▶ RECORDED INFORMATION:
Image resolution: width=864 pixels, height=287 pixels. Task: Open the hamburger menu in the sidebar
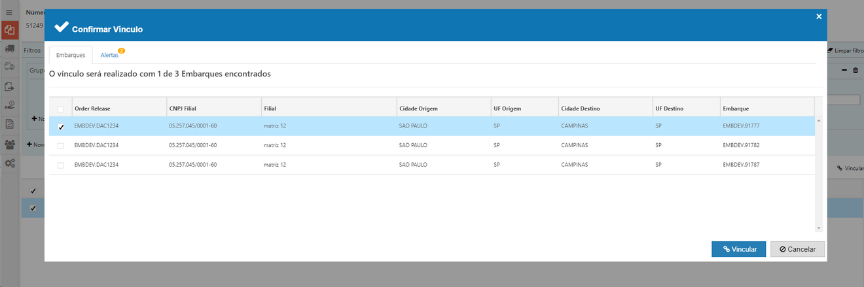(x=9, y=12)
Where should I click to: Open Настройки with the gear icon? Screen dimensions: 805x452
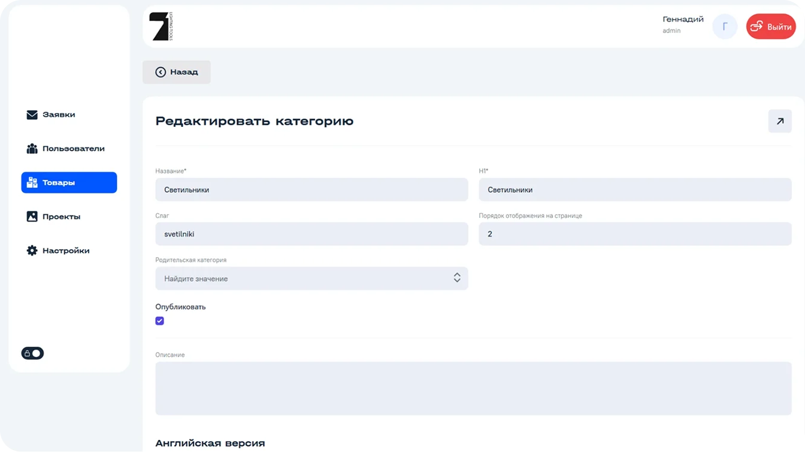32,250
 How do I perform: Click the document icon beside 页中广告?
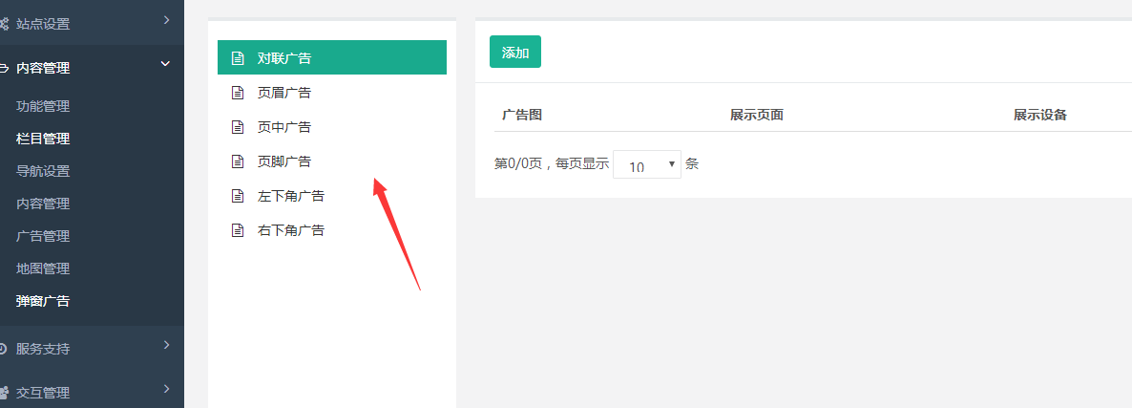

▶ WHAT TO WORK ON:
Above are the records; transcribe them exactly without the pictures.

▶ ANSWER FOR THIS EXERCISE:
Image resolution: width=864 pixels, height=287 pixels. Task: Open the hamburger menu in the sidebar
(x=9, y=12)
Where should I click to: Open Настройки with the gear icon? Screen dimensions: 805x452
32,250
 How do I perform: Click the document icon beside 页中广告?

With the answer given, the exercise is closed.